## SOURCE DOCUMENT
Introduction to Data Analysis

4. Basic data operators

Today's session will show how to open a variety of datasets from different online sources, and to make sure that you know how to convert and import data to prepare it for analysis. The next code block introduces a standard way to check that you have the right packages installed for this page's code: you will find identical blocks on every other course page.

# Load packages.
packages <- c("ggplot2", "WDI")
packages <- lapply(packages, FUN = function(x) {
    if (!require(x, character.only = TRUE)) {
        install.packages(x)
        library(x, character.only = TRUE)
    }
})

Getting data from within R

A few years ago, the Gapminder initiative used elegant motion charts to call for the liberation of UN data. Such calls for open data have been met by limited but tangible initiatives to put data online, with specific attention to open access formats and programming facilities (API).

Today, there is a growing ecology of online data repositories and data APIs for R: have a look, for instance, at CKAN, at Data Market and its API, or at Quandl and its R package, at FAOSTAT, at the onlineData tag at CRANtastic

As a means of introduction, let's take a look at the World Bank Indicators, using the [dedicated WDI package][gh-wdi]. The package comes with good documentation and the WDIsearch() function, which you can use to look for indicators straight from R. The example below will download central government debt in percent of gross domestic product for a few high income countries.

# Get WDI data.

## RAW DATA
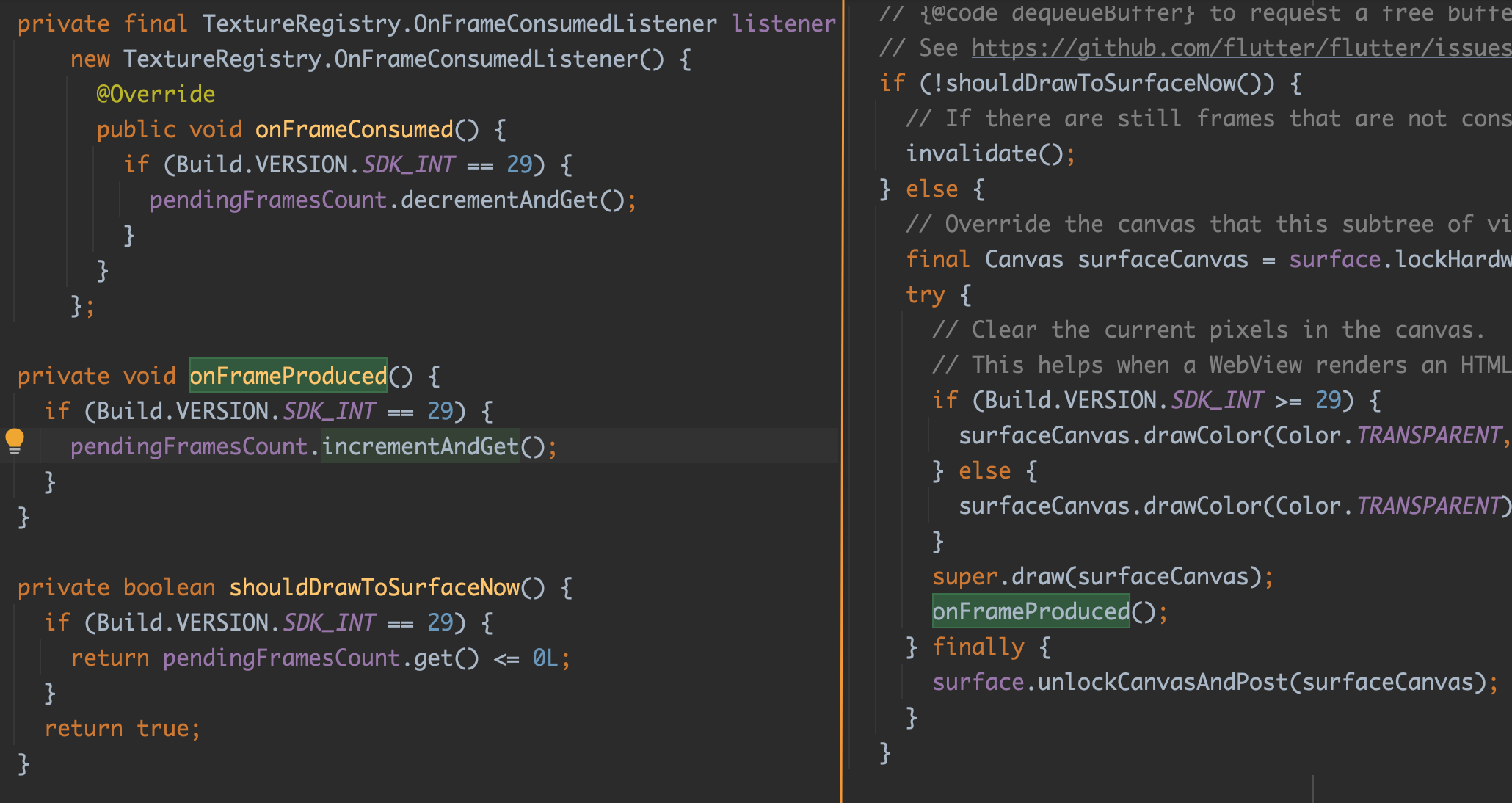
Task: Click the onFrameProduced() call before finally
Action: click(1031, 611)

## WRITTEN INSTRUCTION A
In the R data analysis course page, which WDI package function lets you look for indicators straight from R?
## WRITTEN INSTRUCTION B
Pick up the R data analysis course page where it stops and continue it.

## RESULT A
WDIsearch()

## RESULT B
wdi <- WDI(country = c("US", "GB", "DE", "FR", "GR"), indicator = "GC.DOD.TOTL.GD.ZS", 
    start = 2005, end = 2011, extra = TRUE, cache = NULL)
# Check result.
str(wdi)
'data.frame':   35 obs. of  11 variables:
 $ iso2c            : chr  "DE" "DE" "DE" "DE" ...
 $ country          : chr  "Germany" "Germany" "Germany" "Germany" ...
 $ GC.DOD.TOTL.GD.ZS: num  55.3 55.6 47.6 43.1 40.8 ...
 $ year             : num  2011 2010 2009 2008 2007 ...
 $ iso3c            : Factor w/ 248 levels "ABW","AFG","AGO",..: 53 53 53 53 53 53 53 73 73 73 ...
 $ region           : Factor w/ 8 levels "Aggregates","East Asia & Pacific (all income levels)",..: 3 3 3 3 3 3 3 3 3 3 ...
 $ capital          : Factor w/ 211 levels "","Abu Dhabi",..: 31 31 31 31 31 31 31 144 144 144 ...
 $ longitude        : Factor w/ 211 levels "","-0.126236",..: 94 94 94 94 94 94 94 126 126 126 ...
 $ latitude         : Factor w/ 211 levels "","-0.229498",..: 182 182 182 182 182 182 182 169 169 169 ...
 $ income           : Factor w/ 7 levels "Aggregates","High income: nonOECD",..: 3 3 3 3 3 3 3 3 3 3 ...
 $ lending          : Factor w/ 5 levels "Aggregates","Blend",..: 5 5 5 5 5 5 5 5 5 5 ...

The data can be used as such to draw a plot of central government debt in a few countries over the past few years. The ggplot2 package provides a wealth of options to build, color and annotate such plots: the example below shows how to plot smoothed trends of governmental central debt over time for each country in the data, using a custom ColorBrewer scheme to color the lines.

# Smoothed time series plot.
g = qplot(data = wdi, x = year, y = GC.DOD.TOTL.GD.ZS,
          colour = country, se = FALSE, geom = c("smooth", "point")) +
  scale_colour_brewer("Country", palette = "Set1") +
  labs(title = "Central government debt, total (% GDP)\n", y = NULL, x = NULL)
# View result.
g

plot of chunk WDI-plot-1-auto

The ggplot2 syntax used in the example above is easily adaptable to create other plots, as you can just add new graphical elements to it. The next code block picks up the g graph object and adds countries as text labels at the end of the time series, rather than as a separate legend. More tweaking is needed in the scales and theme options.

g + geom_text(data = subset(wdi, year == 2011),
              aes(x = 2011.25, y = GC.DOD.TOTL.GD.ZS, label = country), 
              hjust = 0) +
  scale_x_continuous(lim = c(2005, 2012.5)) +
  theme(legend.position = "none", panel.grid.minor = element_blank())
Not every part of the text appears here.